The TA probably wouldn't have understood why your DD was crying (i.e the loss of identity with her dad [hmmm]), and possibly thought she was just being a bit vain. I can understand it to an extent, as my DD has always had blond hair which is now getting darker and she is completely in denial about it!

My DD is also very emotional and I do tell her not to be silly and not to cry about everything now that she is 6. I don't really see any harm in it.

Obviously the SEN could be relevant here though and presumably the TA knows about them.

I would just move on from it TBH...

Pinot Fri 05-Oct-12 09:34:06

I am <ahem> amazed that a TA would offer a card with sorry written in it. It's far outside the remit of normal school policy. Deeply inappropriate too.

seeker Fri 05-Oct-12 09:29:29

"Not a silly thing to cry about. Little girls define themselves in very simple terms. X and Y are blond, z has curls, etc."

They do- and they should be encouraged not to. They should definitely notnbe encouraged to think that one hair colour is somehow better than another.

kilmuir Fri 05-Oct-12 08:32:47

A Sorry card? Surely not.

Fairenuff Fri 05-Oct-12 08:29:11

Yes, it would have been a good opportunity to celebrate diversity.

headinhands Fri 05-Oct-12 08:21:45

I agree that's it's a good opportunity for the teacher to open up a discussion about ways we belong and how appearance is quite a minor element of group identity.

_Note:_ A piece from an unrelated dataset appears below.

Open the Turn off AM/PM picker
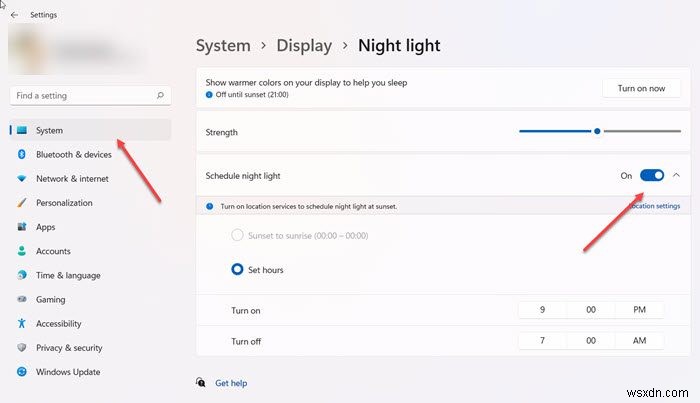 tap(640, 341)
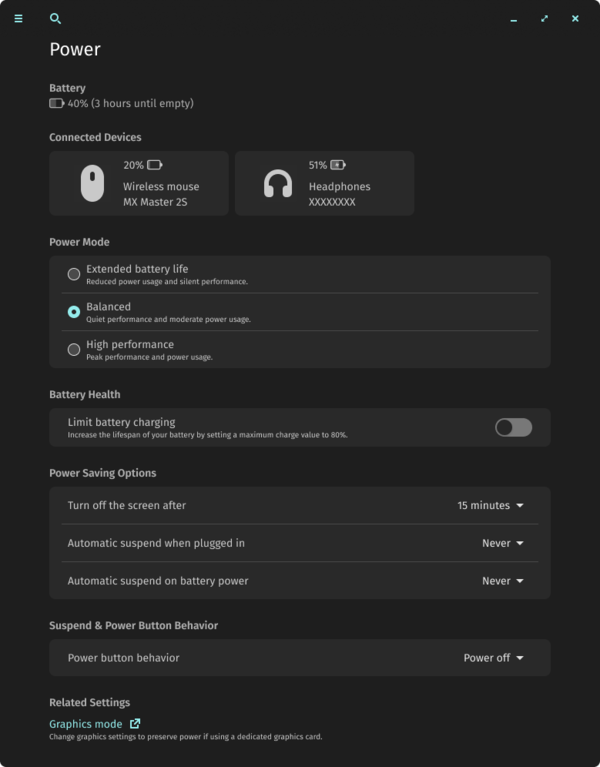This screenshot has height=767, width=600.
Task: Click the headphones charging battery icon
Action: click(338, 165)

Not good to reinforce the notion that 'people who look the same, are the same.'

SoupDragon Fri 05-Oct-12 07:04:25

So, you have brown hair yet your DD thinks she has to look like her father in order to be part of the family...? Shouldn't you concentrate on her looking like you and how wonderful that is rather than bringing Rapunzel into it? confused

Startailoforangeandgold Thu 04-Oct-12 23:38:54

Not a silly thing to cry about. Little girls define themselves in very simple terms. X and Y are blond, z has curls, etc.

As far as the OPs DD was concerned her friend hadn't drawn "her"

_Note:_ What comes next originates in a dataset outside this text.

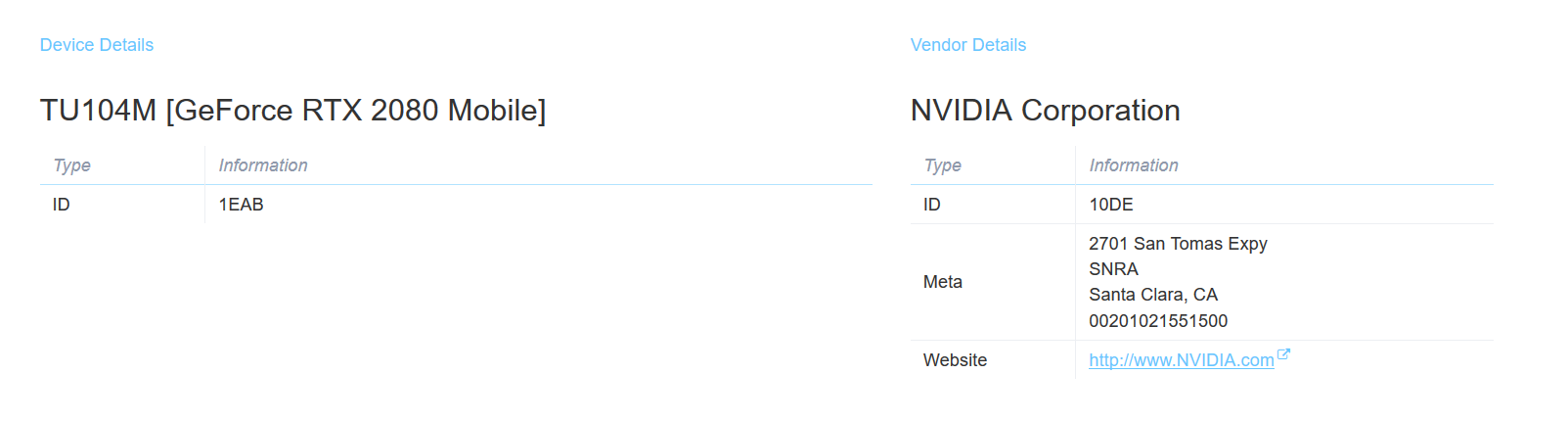The image size is (1568, 421).
Task: Click the TU104M GeForce RTX 2080 Mobile heading
Action: pyautogui.click(x=292, y=111)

Happygirl77 Thu 04-Oct-12 23:24:05

Re: brown hair is like spiders hmm that is something dd said to me (I have brown hair) and when I expressed surprise (pointing out how many friends have brown hair, etc) she said it's ok on other people but she doesn't like the thought of it on her. She is v sensitive and wouldn't say anything cruel or unkind to other children! soupdragon we have talked about hair changing colour and Rapunzel in Tangled going from blonde to brown hair (!) and she has decided 'mousy brown' is an acceptable term even though her hair isn't that colour

justspiro that's exactly it and you put it far better than I could, the TA's reaction squashed dd's personal feelings instead of asking her to express herself in a more appropriate way

madwoman I agree with the missed opportunity to discuss perceptions of hair colour (dark blonde vs light brown for example).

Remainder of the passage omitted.